All Activity is Not Created Equal

The Birmingham News is reporting that the land swap deal between UAB and the City of Birmingham is going forward.  Details of the arrangement are here; in short, UAB is trading a series of parcels near the Railroad Park for parcels around the UAB campus that the City owns. The City also pledged to help UAB move forward with a series of street closures.

[Side note: street closures (also called vacated streets) are often irreversible losses of valuable public networks, and so should be approached with caution. As usual, Portland has a solid explanation of how they handle a vacated street proposal. And as usual, Birmingham will likely not have an explanation until after the fact.]
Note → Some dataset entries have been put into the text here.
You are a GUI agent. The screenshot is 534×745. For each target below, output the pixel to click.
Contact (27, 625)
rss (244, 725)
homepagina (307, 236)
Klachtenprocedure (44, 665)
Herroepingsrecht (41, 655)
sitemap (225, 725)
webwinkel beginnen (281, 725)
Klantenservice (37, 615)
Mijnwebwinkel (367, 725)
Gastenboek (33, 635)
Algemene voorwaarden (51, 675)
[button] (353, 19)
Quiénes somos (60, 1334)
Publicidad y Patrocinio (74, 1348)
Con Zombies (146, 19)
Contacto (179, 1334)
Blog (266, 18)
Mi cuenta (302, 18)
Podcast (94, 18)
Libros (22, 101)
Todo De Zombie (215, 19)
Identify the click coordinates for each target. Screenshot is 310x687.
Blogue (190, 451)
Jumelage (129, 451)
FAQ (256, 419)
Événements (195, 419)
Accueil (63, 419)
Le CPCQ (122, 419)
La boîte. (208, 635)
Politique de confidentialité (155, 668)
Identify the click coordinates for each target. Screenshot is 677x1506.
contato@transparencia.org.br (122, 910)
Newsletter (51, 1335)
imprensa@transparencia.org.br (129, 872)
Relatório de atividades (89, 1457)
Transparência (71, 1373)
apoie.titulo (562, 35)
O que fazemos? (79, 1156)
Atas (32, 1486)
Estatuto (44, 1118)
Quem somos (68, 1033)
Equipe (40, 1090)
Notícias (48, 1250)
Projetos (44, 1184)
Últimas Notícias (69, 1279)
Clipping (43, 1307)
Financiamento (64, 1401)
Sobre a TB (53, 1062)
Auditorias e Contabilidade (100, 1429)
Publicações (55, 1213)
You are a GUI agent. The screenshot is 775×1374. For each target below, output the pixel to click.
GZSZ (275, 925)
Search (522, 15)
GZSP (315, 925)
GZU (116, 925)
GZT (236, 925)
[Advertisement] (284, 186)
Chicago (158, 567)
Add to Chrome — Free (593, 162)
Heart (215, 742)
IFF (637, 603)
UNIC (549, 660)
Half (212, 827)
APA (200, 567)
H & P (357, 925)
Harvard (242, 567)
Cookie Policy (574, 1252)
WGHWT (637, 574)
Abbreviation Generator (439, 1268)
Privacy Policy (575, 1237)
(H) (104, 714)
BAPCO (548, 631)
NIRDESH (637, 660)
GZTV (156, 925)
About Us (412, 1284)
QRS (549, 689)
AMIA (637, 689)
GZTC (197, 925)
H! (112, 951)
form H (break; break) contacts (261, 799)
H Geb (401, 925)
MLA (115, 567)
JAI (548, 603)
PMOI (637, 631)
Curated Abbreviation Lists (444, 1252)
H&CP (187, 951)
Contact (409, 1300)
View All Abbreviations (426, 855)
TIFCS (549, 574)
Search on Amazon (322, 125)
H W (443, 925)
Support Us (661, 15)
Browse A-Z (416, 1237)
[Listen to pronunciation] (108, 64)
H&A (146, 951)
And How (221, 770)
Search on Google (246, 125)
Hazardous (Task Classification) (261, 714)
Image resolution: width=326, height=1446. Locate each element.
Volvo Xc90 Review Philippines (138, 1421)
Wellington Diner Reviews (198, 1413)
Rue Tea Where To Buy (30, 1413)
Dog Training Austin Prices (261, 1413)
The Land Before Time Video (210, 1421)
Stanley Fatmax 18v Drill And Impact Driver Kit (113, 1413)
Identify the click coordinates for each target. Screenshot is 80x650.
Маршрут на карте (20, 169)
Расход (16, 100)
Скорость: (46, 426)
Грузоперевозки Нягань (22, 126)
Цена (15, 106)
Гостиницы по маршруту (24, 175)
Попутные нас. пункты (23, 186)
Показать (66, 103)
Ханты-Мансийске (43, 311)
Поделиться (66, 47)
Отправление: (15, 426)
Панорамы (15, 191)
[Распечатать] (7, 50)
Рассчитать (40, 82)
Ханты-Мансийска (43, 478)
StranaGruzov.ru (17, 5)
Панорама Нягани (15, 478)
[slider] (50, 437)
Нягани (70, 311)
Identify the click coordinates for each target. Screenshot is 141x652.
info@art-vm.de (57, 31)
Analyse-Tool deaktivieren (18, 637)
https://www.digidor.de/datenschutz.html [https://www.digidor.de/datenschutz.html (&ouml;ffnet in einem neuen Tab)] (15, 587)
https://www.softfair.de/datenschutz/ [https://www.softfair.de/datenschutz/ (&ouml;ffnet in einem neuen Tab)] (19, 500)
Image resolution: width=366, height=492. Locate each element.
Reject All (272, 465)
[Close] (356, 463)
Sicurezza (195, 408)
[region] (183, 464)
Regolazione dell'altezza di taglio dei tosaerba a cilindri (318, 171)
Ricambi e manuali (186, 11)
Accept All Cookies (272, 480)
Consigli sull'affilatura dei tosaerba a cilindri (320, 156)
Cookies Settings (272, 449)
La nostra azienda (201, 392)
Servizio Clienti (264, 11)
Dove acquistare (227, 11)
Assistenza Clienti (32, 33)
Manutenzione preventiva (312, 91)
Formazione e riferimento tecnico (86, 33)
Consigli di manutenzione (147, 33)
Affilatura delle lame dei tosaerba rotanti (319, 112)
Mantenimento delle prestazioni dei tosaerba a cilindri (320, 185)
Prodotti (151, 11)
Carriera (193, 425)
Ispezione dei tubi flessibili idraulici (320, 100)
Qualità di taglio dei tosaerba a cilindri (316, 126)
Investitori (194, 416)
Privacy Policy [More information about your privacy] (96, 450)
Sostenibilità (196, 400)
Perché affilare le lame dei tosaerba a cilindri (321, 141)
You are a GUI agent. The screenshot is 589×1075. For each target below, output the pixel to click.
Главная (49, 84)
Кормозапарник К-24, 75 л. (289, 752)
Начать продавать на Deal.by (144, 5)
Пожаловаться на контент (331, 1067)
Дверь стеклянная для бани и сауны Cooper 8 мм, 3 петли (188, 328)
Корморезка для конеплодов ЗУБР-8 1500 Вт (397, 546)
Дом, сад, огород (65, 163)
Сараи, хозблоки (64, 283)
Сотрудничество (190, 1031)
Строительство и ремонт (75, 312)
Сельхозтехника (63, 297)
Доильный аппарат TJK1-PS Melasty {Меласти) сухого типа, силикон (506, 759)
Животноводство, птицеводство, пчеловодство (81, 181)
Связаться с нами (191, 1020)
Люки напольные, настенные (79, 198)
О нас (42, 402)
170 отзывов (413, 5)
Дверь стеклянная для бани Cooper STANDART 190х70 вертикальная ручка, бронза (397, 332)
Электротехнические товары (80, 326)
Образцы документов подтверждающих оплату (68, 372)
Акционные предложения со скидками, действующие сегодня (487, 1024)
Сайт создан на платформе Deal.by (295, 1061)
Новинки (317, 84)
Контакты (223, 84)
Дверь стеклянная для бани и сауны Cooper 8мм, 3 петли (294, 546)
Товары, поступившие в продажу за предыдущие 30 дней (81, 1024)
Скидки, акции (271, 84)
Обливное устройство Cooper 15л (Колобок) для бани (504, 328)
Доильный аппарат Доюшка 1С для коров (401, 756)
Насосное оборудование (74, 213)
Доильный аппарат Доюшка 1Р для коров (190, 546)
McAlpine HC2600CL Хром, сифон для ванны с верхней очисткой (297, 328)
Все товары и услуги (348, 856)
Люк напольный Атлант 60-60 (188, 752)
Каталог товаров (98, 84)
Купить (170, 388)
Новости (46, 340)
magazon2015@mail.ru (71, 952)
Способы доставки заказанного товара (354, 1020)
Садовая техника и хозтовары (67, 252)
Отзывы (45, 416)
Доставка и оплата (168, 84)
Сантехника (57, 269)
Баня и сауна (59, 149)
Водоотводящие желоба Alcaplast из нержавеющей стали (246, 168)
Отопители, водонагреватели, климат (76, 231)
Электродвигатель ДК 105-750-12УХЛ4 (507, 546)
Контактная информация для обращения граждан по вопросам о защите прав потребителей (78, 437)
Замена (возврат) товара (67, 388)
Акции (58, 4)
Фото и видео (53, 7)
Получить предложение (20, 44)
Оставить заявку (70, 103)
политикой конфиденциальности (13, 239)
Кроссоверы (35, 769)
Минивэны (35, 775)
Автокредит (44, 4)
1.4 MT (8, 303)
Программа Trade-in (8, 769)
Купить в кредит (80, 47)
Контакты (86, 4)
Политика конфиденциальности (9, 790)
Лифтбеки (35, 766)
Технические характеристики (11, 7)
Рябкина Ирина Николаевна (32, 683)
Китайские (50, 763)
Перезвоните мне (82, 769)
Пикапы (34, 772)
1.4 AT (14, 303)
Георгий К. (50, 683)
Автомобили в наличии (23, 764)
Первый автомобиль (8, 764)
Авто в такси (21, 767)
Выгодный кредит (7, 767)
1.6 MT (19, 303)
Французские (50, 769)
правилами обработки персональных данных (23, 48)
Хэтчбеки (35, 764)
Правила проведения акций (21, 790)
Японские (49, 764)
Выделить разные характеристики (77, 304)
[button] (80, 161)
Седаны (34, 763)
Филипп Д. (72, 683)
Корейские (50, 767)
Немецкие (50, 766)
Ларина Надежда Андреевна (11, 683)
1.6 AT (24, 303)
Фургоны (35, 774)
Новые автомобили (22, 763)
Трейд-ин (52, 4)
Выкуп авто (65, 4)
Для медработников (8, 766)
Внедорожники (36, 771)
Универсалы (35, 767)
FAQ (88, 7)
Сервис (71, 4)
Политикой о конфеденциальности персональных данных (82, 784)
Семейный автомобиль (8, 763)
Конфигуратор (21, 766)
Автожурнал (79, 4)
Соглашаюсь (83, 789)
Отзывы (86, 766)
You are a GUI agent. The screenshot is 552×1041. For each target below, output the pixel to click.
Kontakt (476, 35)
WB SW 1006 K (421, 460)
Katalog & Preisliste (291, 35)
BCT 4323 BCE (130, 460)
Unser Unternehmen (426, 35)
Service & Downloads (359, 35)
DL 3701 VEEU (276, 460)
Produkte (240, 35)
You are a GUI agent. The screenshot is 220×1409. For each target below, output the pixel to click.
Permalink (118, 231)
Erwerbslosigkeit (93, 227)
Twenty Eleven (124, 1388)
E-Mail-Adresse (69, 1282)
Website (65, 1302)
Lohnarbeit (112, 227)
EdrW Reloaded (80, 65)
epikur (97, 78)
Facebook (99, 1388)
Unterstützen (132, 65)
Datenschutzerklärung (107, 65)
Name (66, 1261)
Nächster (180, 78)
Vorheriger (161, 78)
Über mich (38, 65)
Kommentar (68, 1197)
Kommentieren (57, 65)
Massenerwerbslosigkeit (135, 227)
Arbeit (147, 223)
It’s nice to see the City taking such an active role in shaping redevelopment in the city core. Many of us who care about Birmingham’s future have been championing the idea of a more forward-thinking, active role for the City for a while now. Yet it’s also tragic that such leadership and energy is being squandered on redundant showpieces rather than the systemic improvements or “steady as she goes” developments that would actually ail two of the biggest problems in the central city: a lack of quality amenities/activities, and unsatisfactory public service provision (read: schools, transportation networks, municipal solvency).

Yes, there will be more activity with the baseball stadium there. And yes, it will bring people into the City to spend their money. But these will be short bursts of activity: such is the nature of such complexes. This alone cannot sustain or revitalize a district. It cannot create a sense of safety on the streets.